The next day, he is back in the car park and I’m in another waiting room. This time I realise that I have officially become an old lady because everyone else in the waiting room is over 80. I’ve had my eyes tested and drops squirted in that make my eyes sting, my pupils widen to Bush baby levels and the world appear blurred and fuzzy.
“Mrs Corvette. Mrs Corvette............. MRS CORVETTE..”

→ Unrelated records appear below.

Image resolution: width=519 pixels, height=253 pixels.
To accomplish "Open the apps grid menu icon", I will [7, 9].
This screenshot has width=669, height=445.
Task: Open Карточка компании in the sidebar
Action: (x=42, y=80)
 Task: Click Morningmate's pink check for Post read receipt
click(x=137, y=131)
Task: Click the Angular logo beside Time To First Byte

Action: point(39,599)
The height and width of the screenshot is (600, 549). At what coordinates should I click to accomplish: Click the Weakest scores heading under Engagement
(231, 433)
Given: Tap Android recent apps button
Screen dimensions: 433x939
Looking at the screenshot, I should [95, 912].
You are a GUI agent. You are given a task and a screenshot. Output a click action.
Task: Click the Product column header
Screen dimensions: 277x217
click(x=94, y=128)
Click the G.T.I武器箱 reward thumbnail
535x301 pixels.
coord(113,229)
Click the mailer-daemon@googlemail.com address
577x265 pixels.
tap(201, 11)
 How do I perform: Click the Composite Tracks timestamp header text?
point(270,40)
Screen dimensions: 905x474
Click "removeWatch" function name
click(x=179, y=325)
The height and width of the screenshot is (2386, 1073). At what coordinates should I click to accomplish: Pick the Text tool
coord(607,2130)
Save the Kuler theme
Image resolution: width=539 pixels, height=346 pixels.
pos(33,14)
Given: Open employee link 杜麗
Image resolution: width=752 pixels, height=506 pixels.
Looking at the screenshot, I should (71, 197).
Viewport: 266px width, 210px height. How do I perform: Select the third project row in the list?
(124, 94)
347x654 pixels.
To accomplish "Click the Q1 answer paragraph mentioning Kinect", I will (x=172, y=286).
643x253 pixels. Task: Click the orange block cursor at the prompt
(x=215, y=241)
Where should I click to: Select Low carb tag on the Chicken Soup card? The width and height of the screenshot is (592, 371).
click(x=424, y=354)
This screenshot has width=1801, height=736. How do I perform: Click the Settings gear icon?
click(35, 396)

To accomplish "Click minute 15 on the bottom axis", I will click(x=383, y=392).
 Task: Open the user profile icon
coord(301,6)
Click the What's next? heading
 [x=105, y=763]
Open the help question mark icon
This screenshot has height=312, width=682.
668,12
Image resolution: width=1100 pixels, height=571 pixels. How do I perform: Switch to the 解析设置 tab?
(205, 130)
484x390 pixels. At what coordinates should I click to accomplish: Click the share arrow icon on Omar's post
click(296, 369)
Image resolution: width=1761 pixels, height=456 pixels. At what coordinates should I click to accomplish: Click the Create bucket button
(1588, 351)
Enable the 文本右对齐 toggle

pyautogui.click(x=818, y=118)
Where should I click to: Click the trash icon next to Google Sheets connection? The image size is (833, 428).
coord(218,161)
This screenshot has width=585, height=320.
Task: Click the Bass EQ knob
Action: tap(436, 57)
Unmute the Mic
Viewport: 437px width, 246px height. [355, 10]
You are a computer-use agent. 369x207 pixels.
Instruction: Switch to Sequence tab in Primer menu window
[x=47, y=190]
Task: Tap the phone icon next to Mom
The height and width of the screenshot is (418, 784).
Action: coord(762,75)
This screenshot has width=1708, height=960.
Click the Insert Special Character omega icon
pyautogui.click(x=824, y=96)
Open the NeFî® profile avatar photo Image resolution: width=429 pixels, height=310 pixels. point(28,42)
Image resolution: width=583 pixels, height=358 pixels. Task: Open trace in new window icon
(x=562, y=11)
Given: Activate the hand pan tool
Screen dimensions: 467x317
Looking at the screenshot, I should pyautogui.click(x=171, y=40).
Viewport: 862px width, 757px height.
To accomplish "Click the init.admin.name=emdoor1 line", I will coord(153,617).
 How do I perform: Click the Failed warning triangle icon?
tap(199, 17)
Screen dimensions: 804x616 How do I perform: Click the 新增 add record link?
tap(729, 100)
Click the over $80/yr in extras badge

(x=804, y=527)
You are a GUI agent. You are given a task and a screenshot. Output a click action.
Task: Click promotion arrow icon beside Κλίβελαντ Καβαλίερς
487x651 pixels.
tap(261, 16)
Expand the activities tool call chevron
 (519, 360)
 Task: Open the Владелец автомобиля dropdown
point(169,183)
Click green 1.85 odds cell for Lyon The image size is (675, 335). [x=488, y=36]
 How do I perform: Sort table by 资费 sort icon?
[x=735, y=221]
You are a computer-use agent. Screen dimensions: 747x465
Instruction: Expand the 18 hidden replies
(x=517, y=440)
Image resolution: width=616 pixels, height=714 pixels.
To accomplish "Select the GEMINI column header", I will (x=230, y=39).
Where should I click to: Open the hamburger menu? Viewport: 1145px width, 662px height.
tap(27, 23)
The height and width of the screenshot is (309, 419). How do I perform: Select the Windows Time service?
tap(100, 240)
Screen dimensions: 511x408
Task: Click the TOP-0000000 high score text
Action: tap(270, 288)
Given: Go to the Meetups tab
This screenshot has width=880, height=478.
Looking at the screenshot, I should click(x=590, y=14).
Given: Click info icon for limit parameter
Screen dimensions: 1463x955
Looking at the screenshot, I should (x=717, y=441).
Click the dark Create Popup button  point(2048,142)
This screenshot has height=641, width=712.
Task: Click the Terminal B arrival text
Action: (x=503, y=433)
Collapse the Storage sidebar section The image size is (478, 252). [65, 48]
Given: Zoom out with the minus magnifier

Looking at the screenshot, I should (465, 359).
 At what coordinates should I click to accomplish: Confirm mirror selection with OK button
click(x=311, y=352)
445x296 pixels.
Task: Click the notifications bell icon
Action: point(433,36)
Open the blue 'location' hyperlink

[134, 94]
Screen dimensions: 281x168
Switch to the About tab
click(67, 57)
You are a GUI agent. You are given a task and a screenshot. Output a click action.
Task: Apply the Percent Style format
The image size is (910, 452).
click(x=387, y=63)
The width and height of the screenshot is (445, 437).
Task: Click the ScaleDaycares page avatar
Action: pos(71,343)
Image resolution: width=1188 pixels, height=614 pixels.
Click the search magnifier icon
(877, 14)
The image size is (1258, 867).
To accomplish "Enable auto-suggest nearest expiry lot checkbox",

A short woman with a walking frame shuffles past me. She has died red hair.
“Woo Hoo oooh,” I sing.
She looks at me and I am glad to realise that you can still be blind, 80, with a walking frame and still love Prince and have a sense of humour.
The ophthalmologist looks in my eyes.
“Yes, I can see your fish,” she says, “It does look like a fish!”
After an hour an a half of poking around in my eye she concluded that it hadn’t torn the retina, so I wouldn’t need an operation but it would never go away, although (the brain being as amazing as it is) I would learn to ignore it, after 6 - 24 months.
I was telling a friend about it later.
“You’ll have to name it, if it’s going to be with you for a while.”
Dory was my first thought but it’s not as endearing as Dory and also looks completely wrong.
“It’s a humbug fish,” I said.
“Scrooge, then?” she suggested.
That would be very appropriate for Christmas 2020 but I think I’m going to go with Boris and hope that he disappears soon.